O deputado federal Glauber Braga (PSOL-RJ) foi retirado à força da Mesa Diretora da Câmara dos Deputados, na tarde desta terça-feira (9), por policiais legislativos da Casa. Ele ocupava a cadeira do presidente da Câmara, Hugo Motta (Republicanos-PB), e se recusou a deixar o posto, em protesto contra o processo de cassação de seu mandato, que tramita na Casa. Veja o vídeo aqui.
Glauber Braga não ocupa qualquer cargo na Mesa Diretora. Mesmo assim, dirigiu-se à cadeira da presidência e afirmou que não sairia, em reação ao anúncio de que os deputados analisariam a perda de seu mandato. A representação contra o parlamentar o acusa de agressão a um militante do Movimento Brasil Livre (MBL) na Câmara, em abril de 2024.
Após a recusa do deputado em deixar a cadeira, policiais legislativos iniciaram o esvaziamento do plenário. A TV Câmara cortou a transmissão às 17h34, mesmo horário em que a imprensa começou a ser retirada do local e foi impedida de acompanhar a movimentação.

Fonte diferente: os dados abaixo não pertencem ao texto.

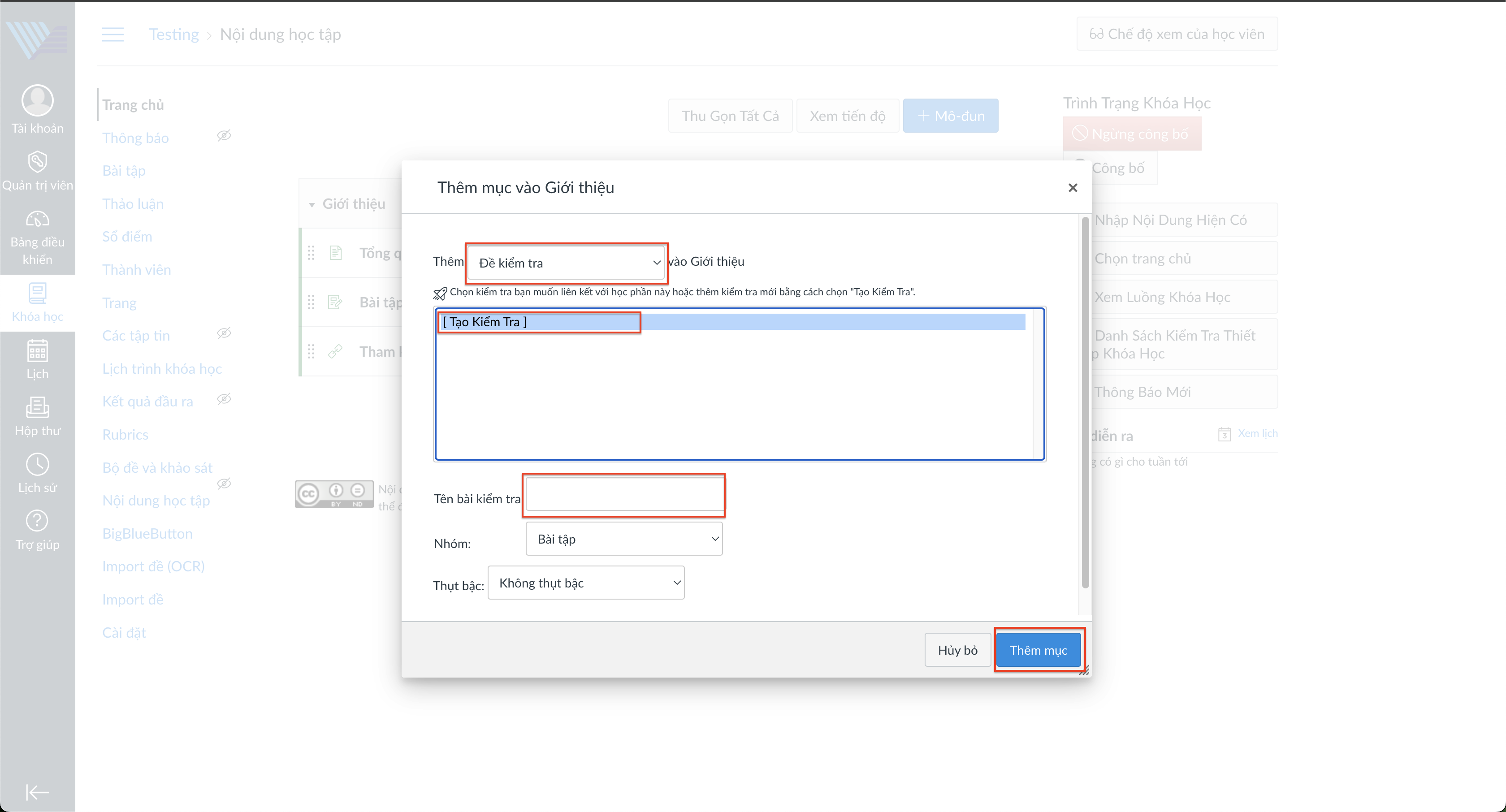Click the Trợ giúp help question icon
Image resolution: width=1506 pixels, height=812 pixels.
coord(37,521)
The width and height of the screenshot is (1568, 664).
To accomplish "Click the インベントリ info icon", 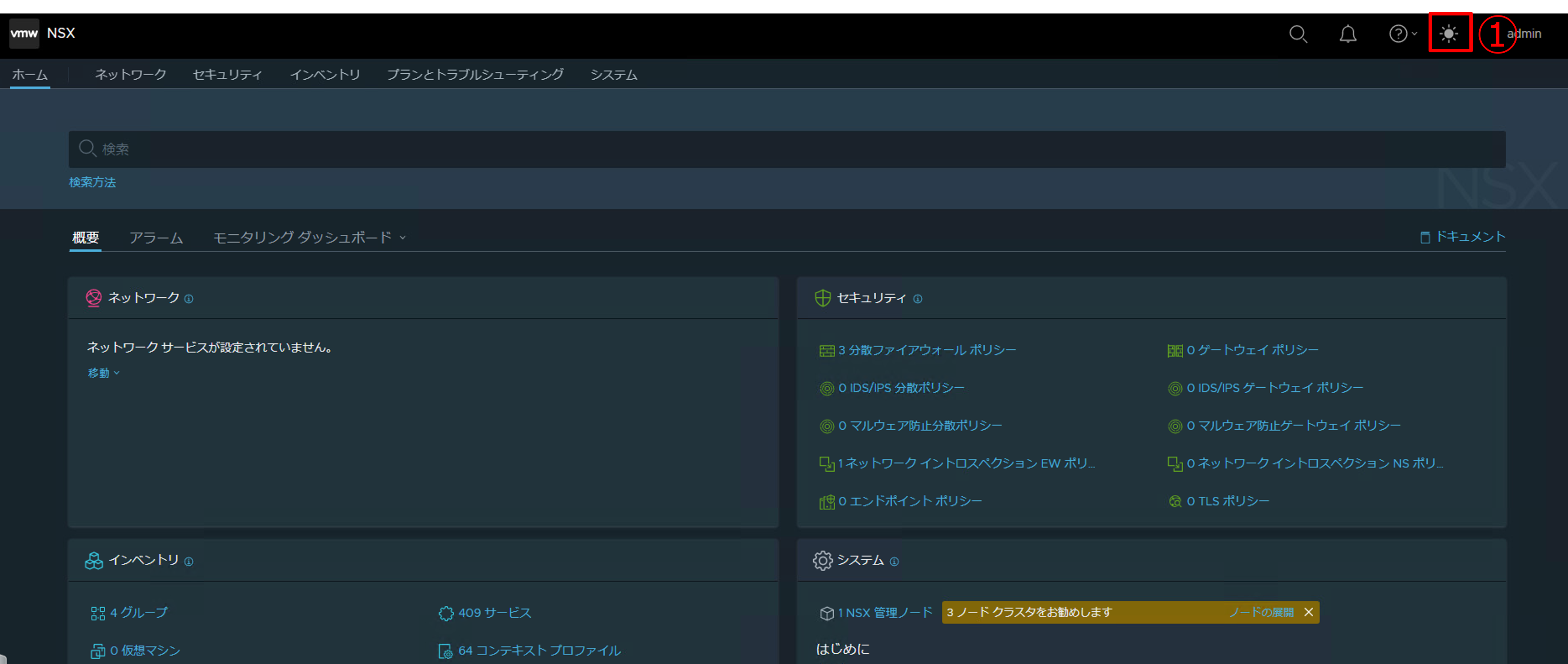I will coord(189,561).
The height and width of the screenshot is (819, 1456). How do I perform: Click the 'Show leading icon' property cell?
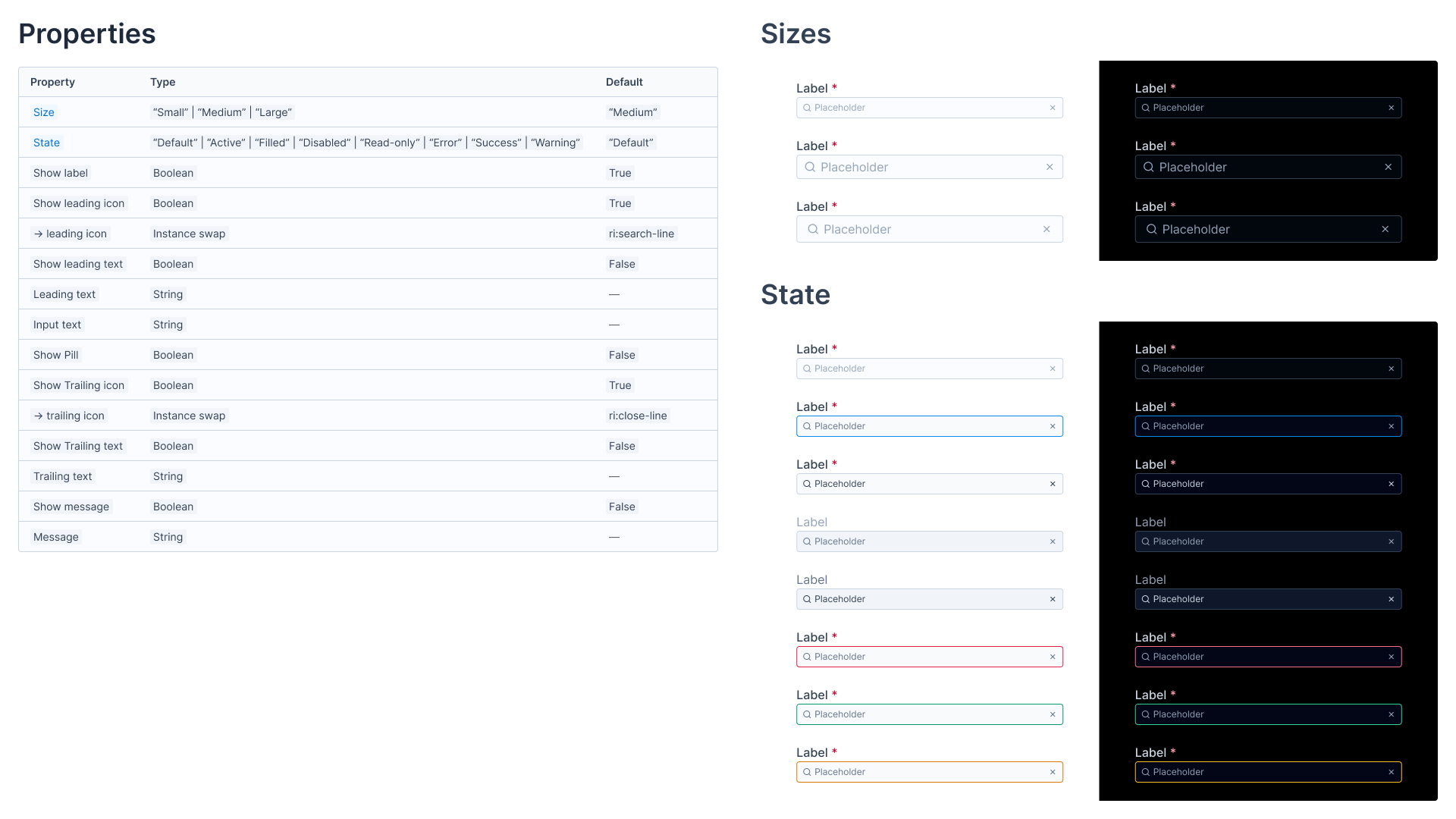click(79, 203)
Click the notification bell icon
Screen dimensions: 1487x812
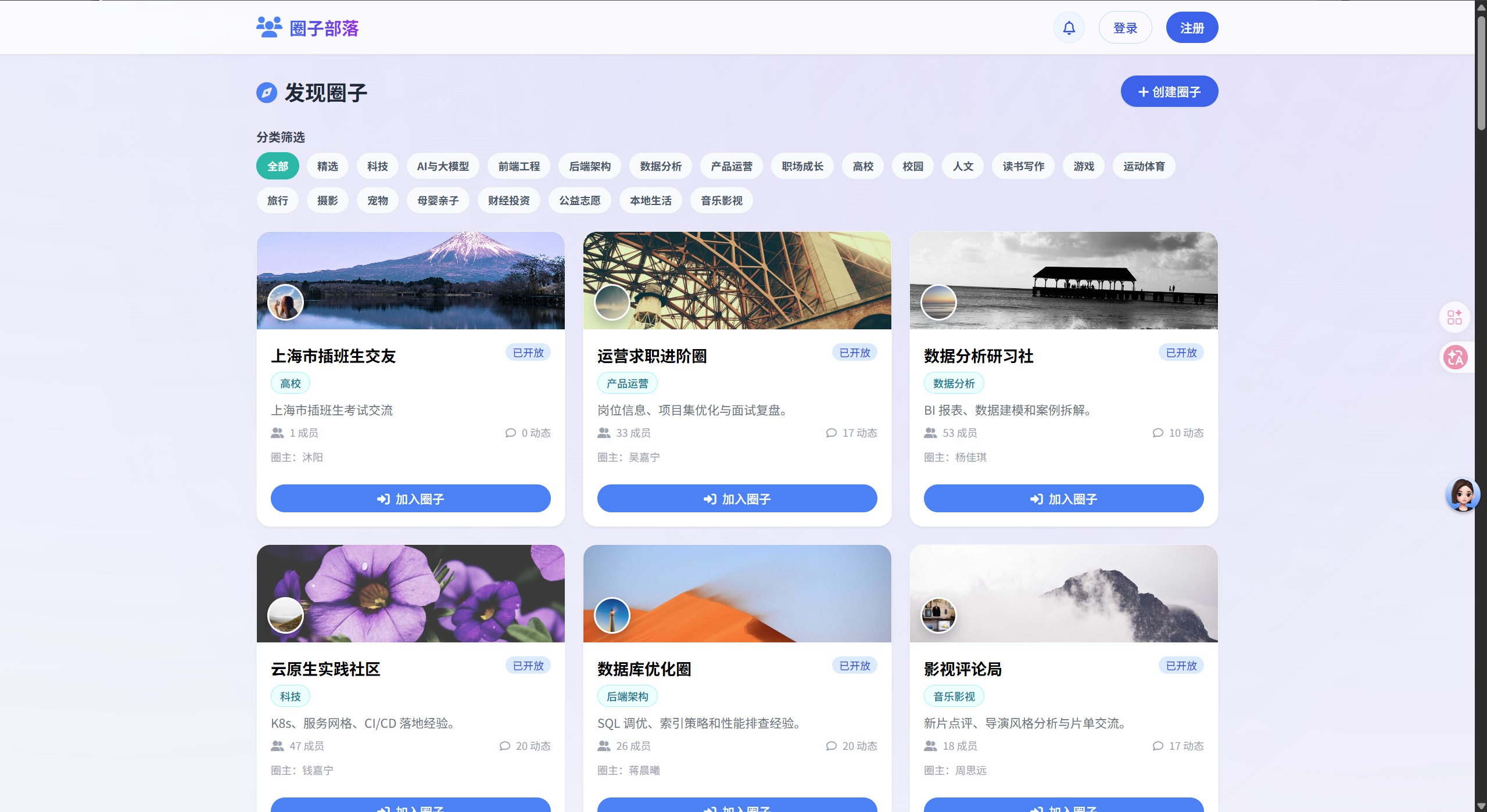tap(1069, 28)
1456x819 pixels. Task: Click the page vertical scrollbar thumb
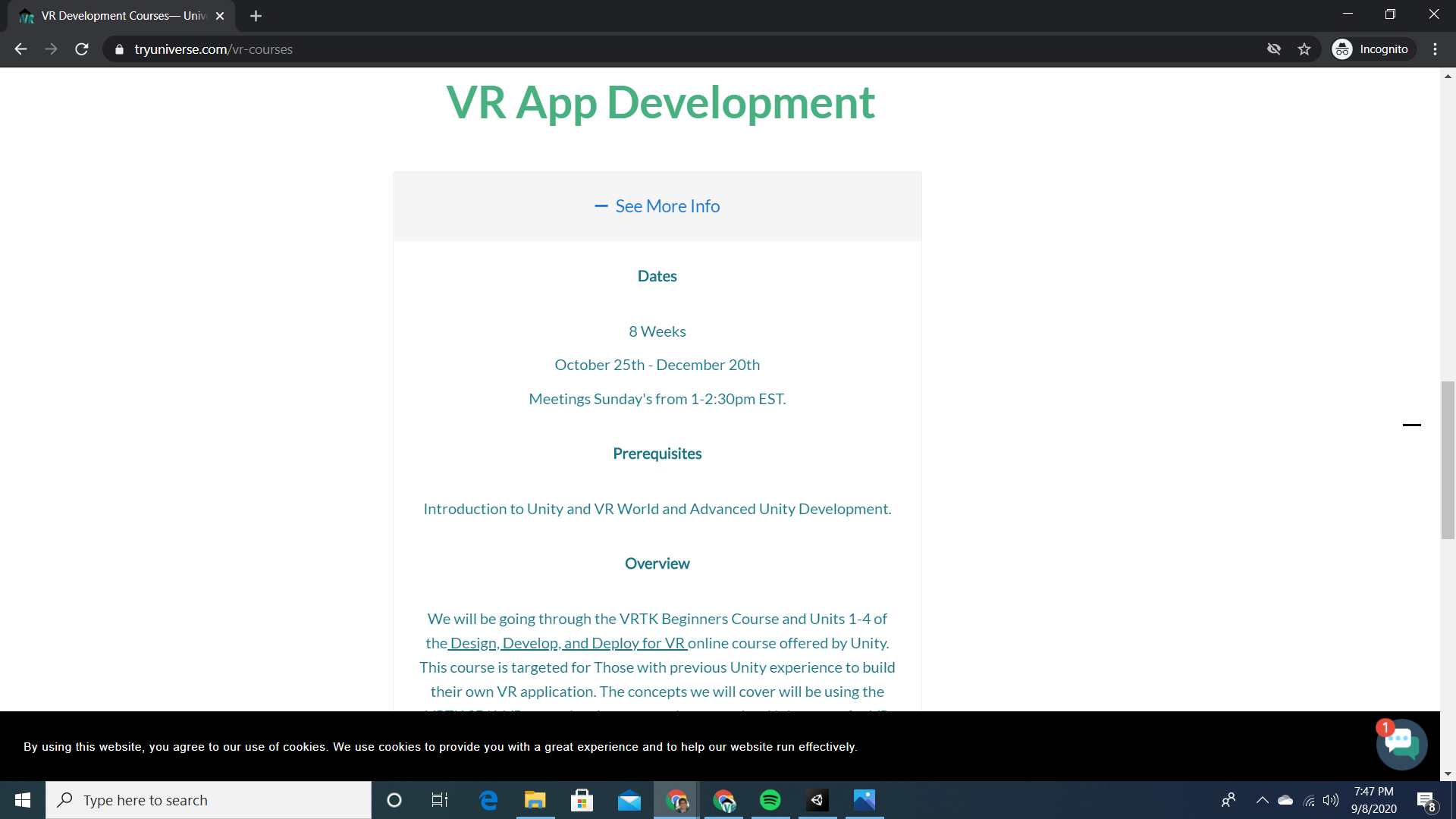1448,460
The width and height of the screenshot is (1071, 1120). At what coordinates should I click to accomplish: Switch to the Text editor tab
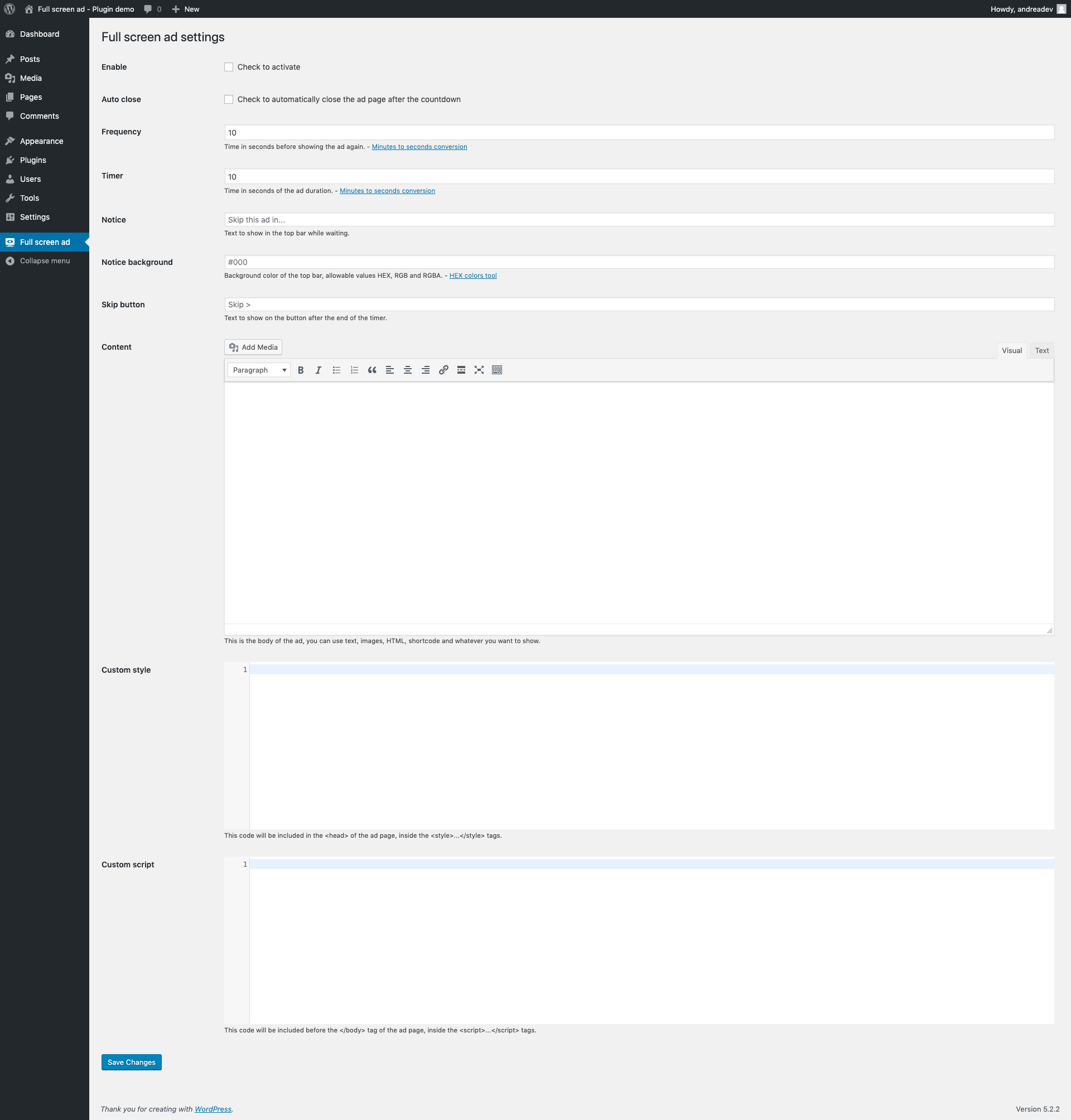click(1041, 350)
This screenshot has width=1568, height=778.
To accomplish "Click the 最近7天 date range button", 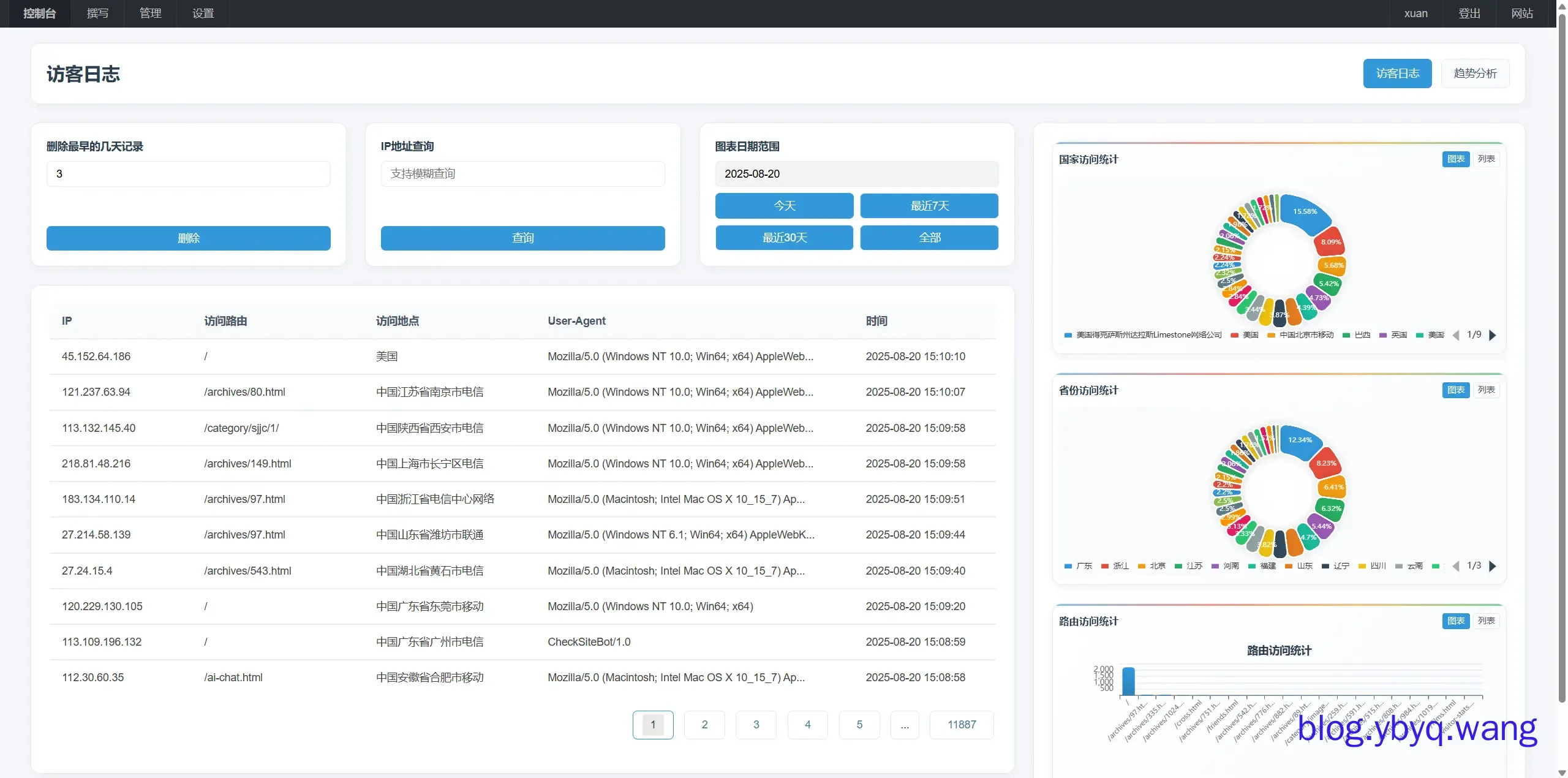I will click(x=929, y=206).
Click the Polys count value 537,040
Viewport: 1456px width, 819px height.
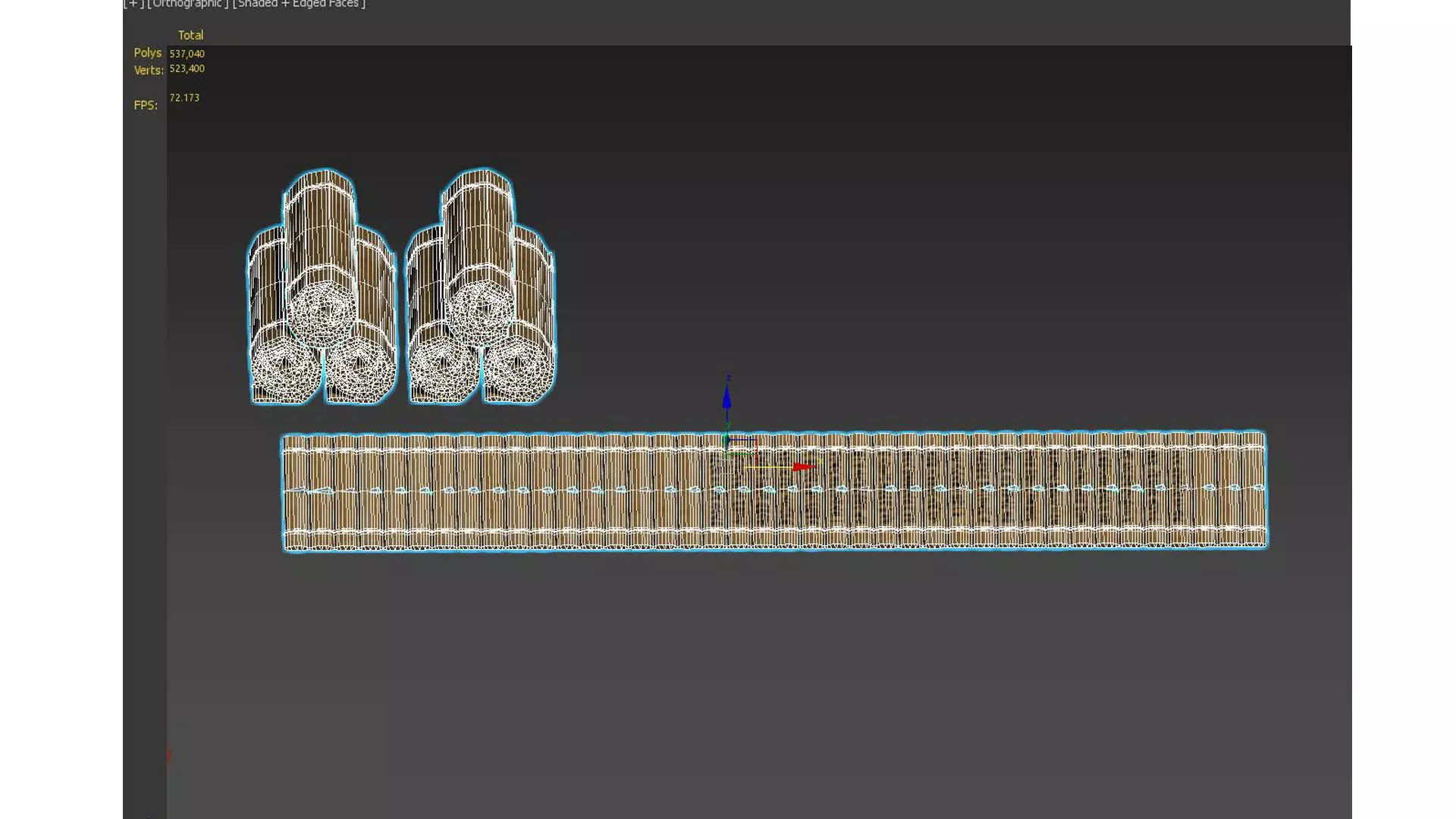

Questionada sobre o afastamento dos jornalistas, a assessoria de Hugo Motta afirmou que a medida seguiu um protocolo interno, e não uma ordem direta do presidente da Câmara. A assessoria, no entanto, não esclareceu qual protocolo foi acionado nem detalhou os procedimentos adotados em situações desse tipo.
Depois de ser retirado do plenário, Glauber Braga criticou o cerceamento do trabalho da imprensa e disse nunca ter presenciado o corte do sinal da TV Câmara durante uma sessão.
“A única coisa que eu pedi ao presidente da Câmara, Hugo Motta, foi que ele tivesse 1% do tratamento para comigo que teve com aqueles que sequestraram a Mesa Diretora da Câmara por 48 horas por dois dias em associação com um deputado que está nos Estados Unidos conspirando contra o nosso país”, afirmou o deputado do PSOL.